Não se trata de concordar ou discordar desta ou daquela posição; não estamos falando de um simples posicionamento, mas daquilo que é. Quando a transformação torna-se parte do próprio ser, a consciência se desloca em direção ao caminho da revolução, tornando irresistível a mudança à sua frente.

Não se trata de fé cega ou de crer sem ter experimentado por si mesmo a implantação de uma nova consciência. Não se trata de seguir ou aceitar este ou aquele dogma, estas ou aquelas colocações e posicionamentos. Não há fé nem religião, mas sim questionamentos, pois, ao visualizarmos pessoalmente a realidade em que habitamos sob um panorama mais amplo, somos levados a refletir e a enxergar além das imposições externas.

Não adianta concordar com quem quer que seja; é preciso ver e perceber, por si só, a ilusão em que vivemos. Quando isso acontece, tudo se torna tão claro que essa realidade torna-se inaceitável.
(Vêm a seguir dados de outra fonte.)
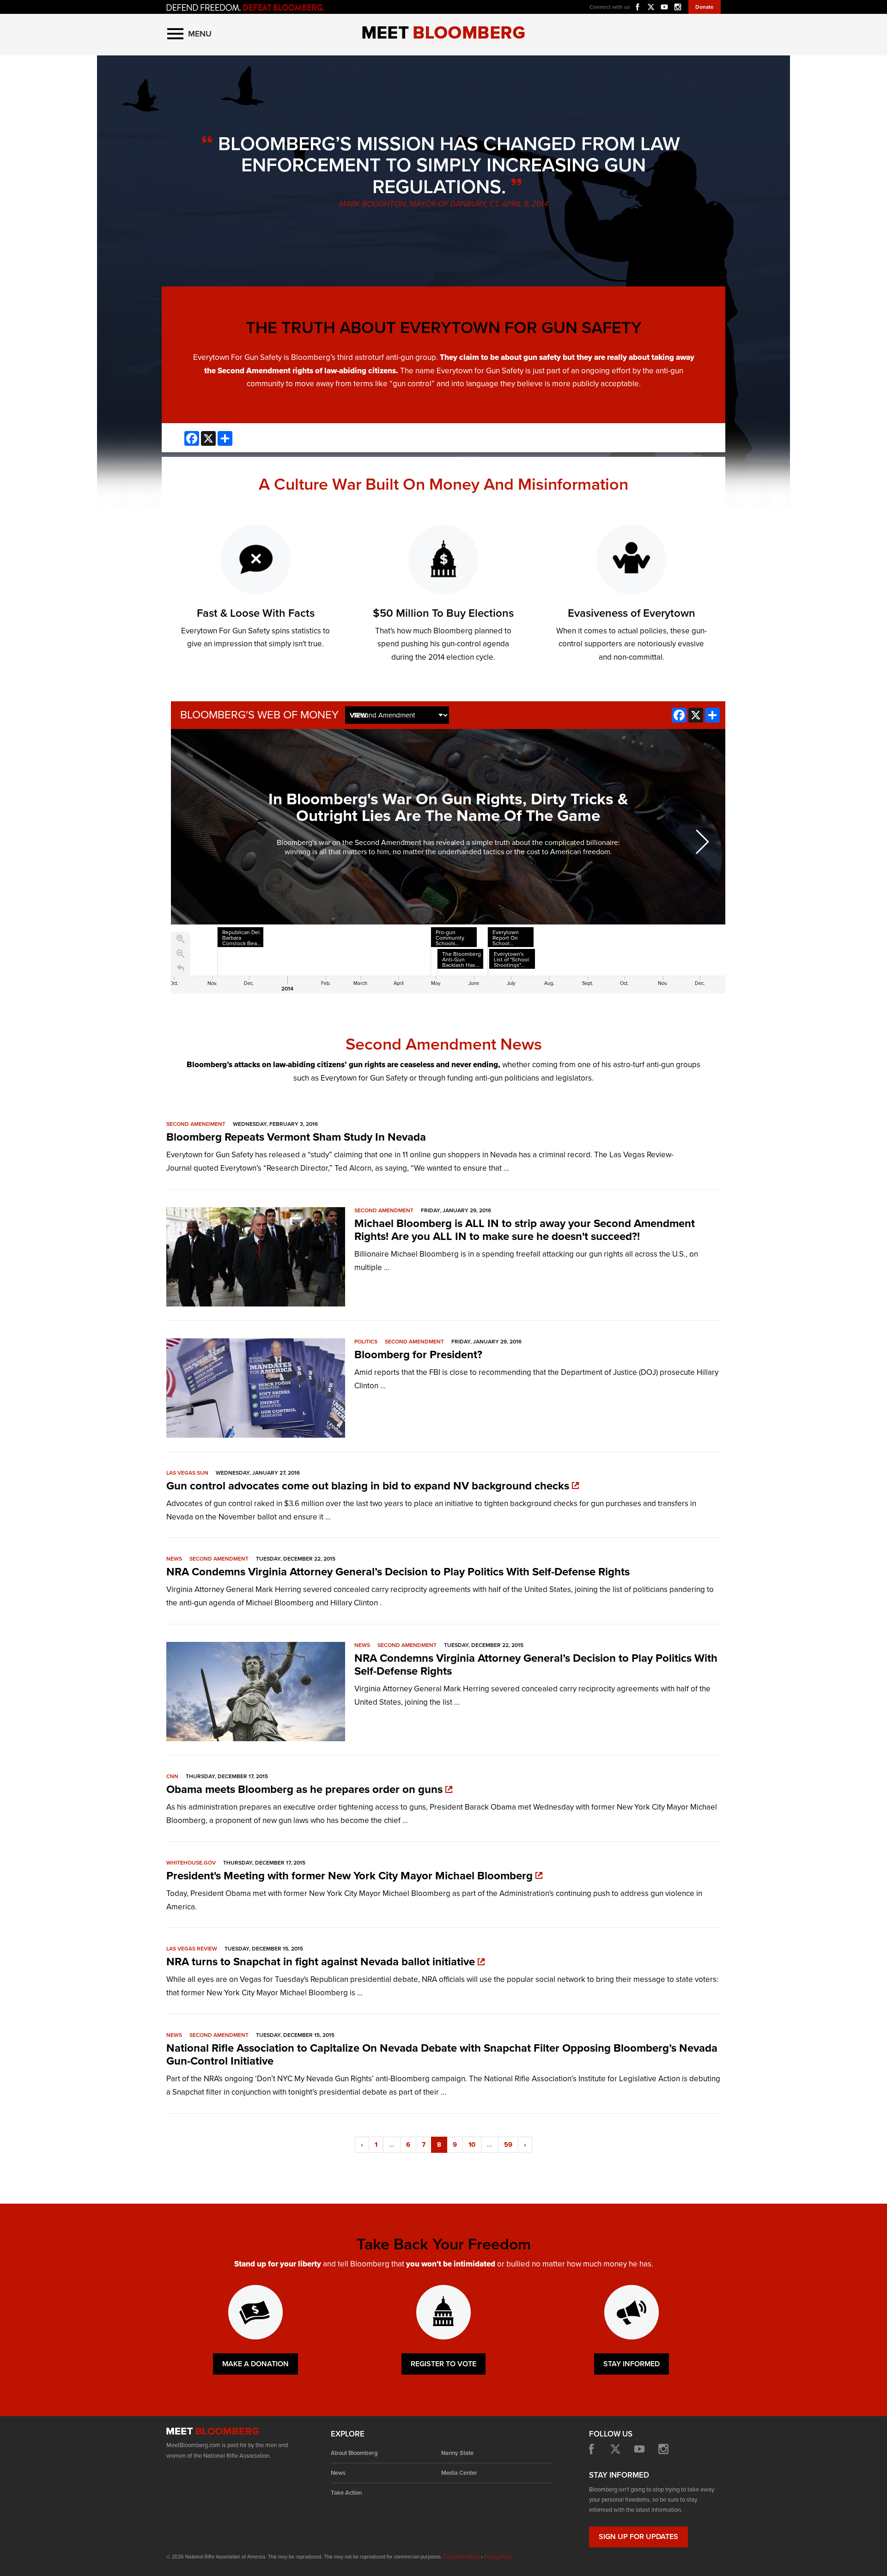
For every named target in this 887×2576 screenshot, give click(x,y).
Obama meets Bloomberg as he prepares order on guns (305, 1789)
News (174, 1558)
É necessário partir do coração, despido de sentimentalismos, e da razão, livre de condicionamentos, alcançando a lucidez suficiente para perceber o cenário erguido e, por meio dessa percepção, abrir, pouco a pouco, as cortinas dessa grande peça. Então, aquilo que tomávamos por tudo perde o sentido, dando lugar a um mundo infinito de possibilidades, um desconhecido pronto para ser explorado por nós mesmos, sem depender de opiniões alheias, posicionamentos consagrados ou visões especializadas. A jornada passa a ser trilhada conforme nosso verdadeiro ser, e não segundo aquilo que nos foi imposto ou empurrado goela abaixo.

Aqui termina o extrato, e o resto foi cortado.